I married the love of my life on Sunday, March 11. It rained and we had to change some plans, but it was perfect. Lovely. Couldn’t-have-asked-for-anything-more-magical wonderful. Nicole Ferguson took amazing photos. We laughed and cried and hugged and felt happy.

And then, five days later, we loaded up all our stuff and moved.

Far away. Out of the Midwest and into a new timezone, new area code. New town. New house.

New life.

It is beautiful. Everywhere we look. At our fingertips are outdoor adventures that will probably never end. Outside our front door (and our back) are amazing natural landscapes we never could have imagined back home. Our neighbors even have horses.

Kyle and I went for a hike the other night and found ourselves in backcountry that felt reserved just for us. In the two hours we spent walking, we saw one other person, a lone mountain bike rider. We crossed streams. We looked up and ahead in a feeble attempt to somehow try to take it all in. We said, “We live here.”

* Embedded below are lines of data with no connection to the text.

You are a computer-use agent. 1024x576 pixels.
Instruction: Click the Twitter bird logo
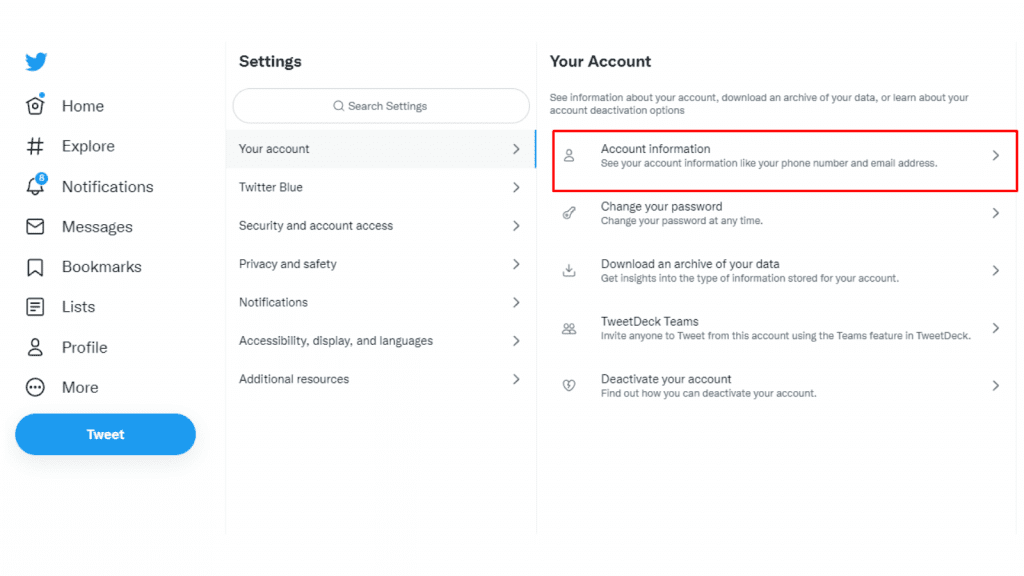(x=35, y=61)
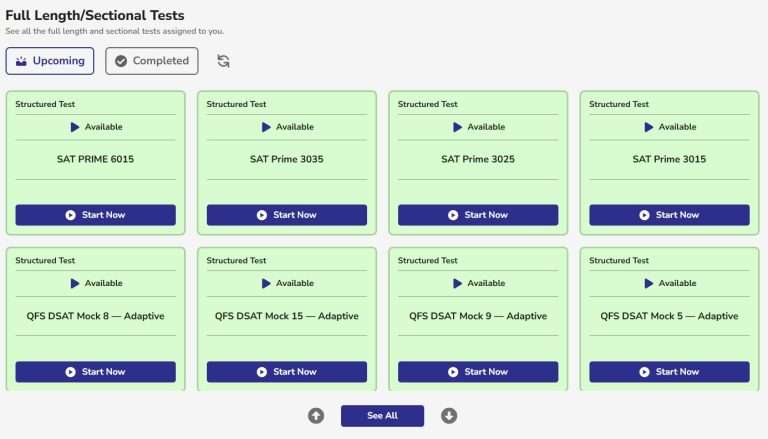This screenshot has width=768, height=439.
Task: Switch to the Completed tab
Action: (152, 61)
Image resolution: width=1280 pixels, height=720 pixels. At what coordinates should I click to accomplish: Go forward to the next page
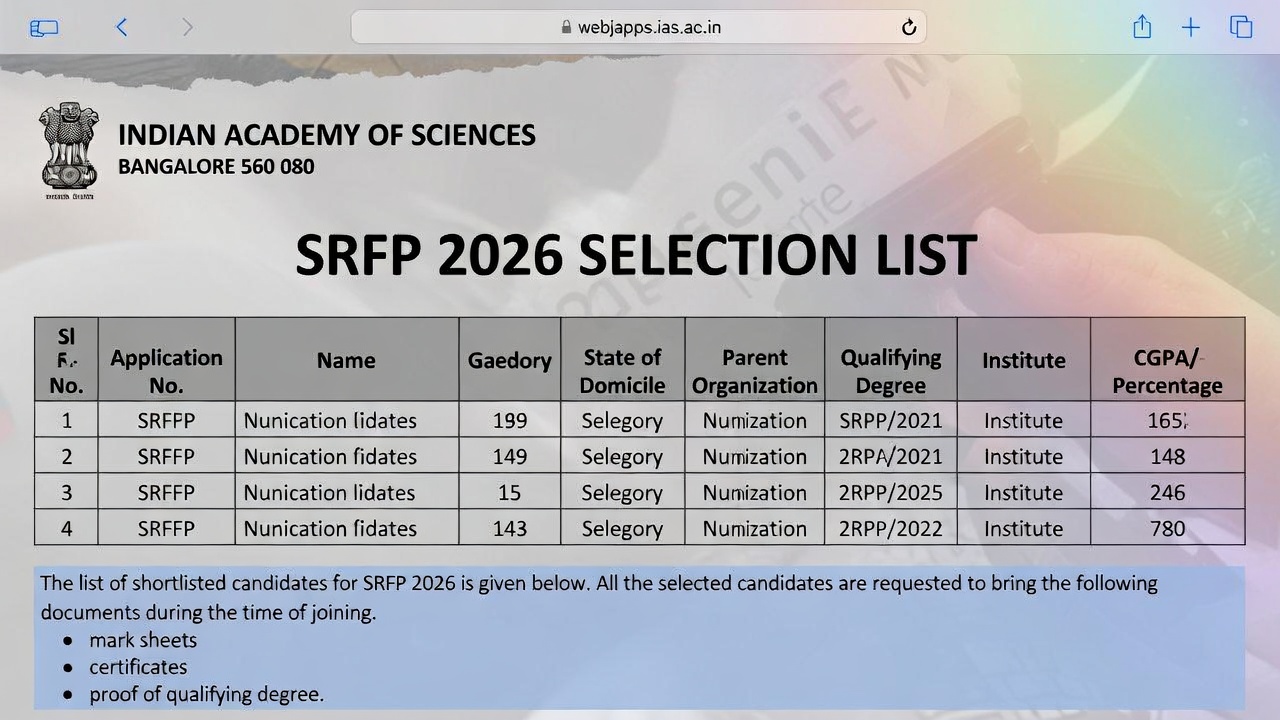pos(188,28)
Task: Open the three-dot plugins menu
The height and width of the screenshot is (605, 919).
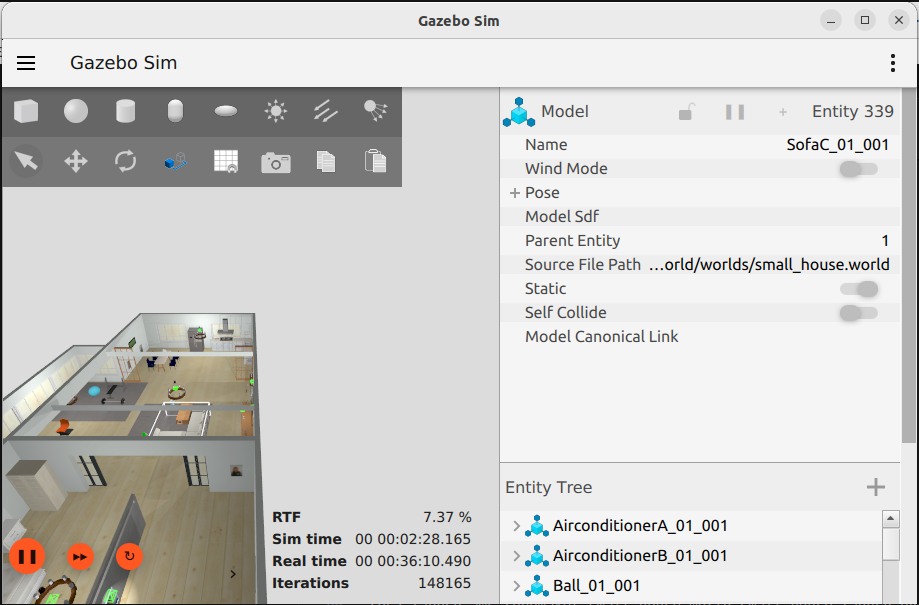Action: click(x=892, y=63)
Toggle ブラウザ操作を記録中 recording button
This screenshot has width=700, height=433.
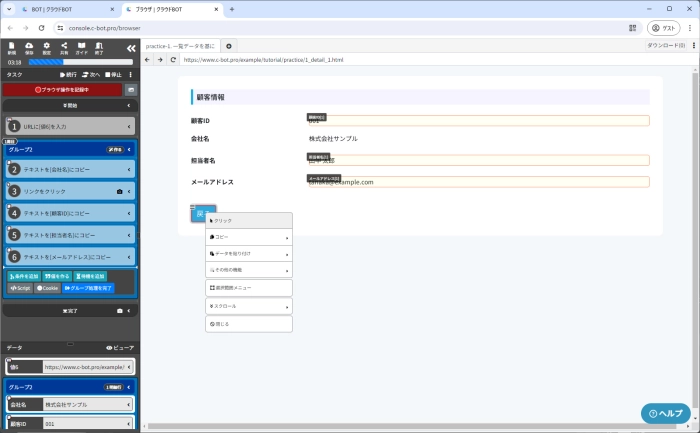point(62,90)
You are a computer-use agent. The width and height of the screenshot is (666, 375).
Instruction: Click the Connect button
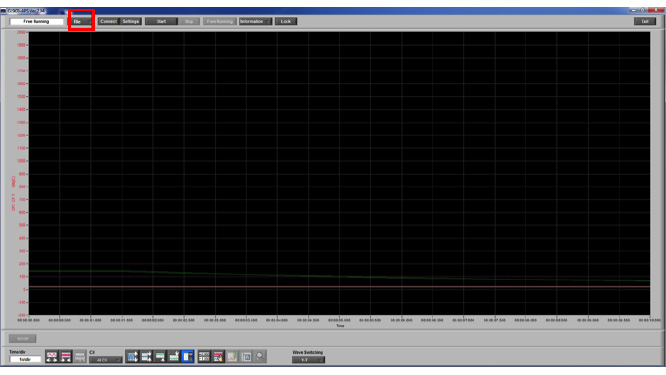click(109, 21)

It’s awesome. It’s spectacular, in many ways.

It really is.

I’m still trying to wrap my head around it all, to let my heart adjust to this new space, this new routine, this new way of doing things. The kids came back today – they’d spent the week with their dad. Now, finally, I feel like I can fully set about giving this new life 100 percent.

Thank goodness we get to keep the things that matter most close to us, as we navigate the bends of this life. My husband, my kids … if all is right with our little family unit, I know we can do anything.

I know now more than ever that the rock star is right: We will always be OK.

***

Thanks to an amazingly thoughtful, spot-on wedding gift, I’ve been listening to this on vinyl (and when I’m not listening to it, it’s in my head):

“Holocene” by Bon Iver

Thank you, everyone, who’s asked about us on Facebook or elsewhere. I’ve been trying to get my feet under me before offering an update. The new job starts Monday.

Onward.

5 thoughts on “The bends of this life

  1. Walking with a sense of purpose!!! Goes right along with your blog! I am smiling for you guys. I am so happy for you! Dream big for your lil family. I think you are right where you need to be.

  2. Love your “navigate the bends of life” metaphor! Like Frost’s “The Road Not Taken” for sure . . .my favorite!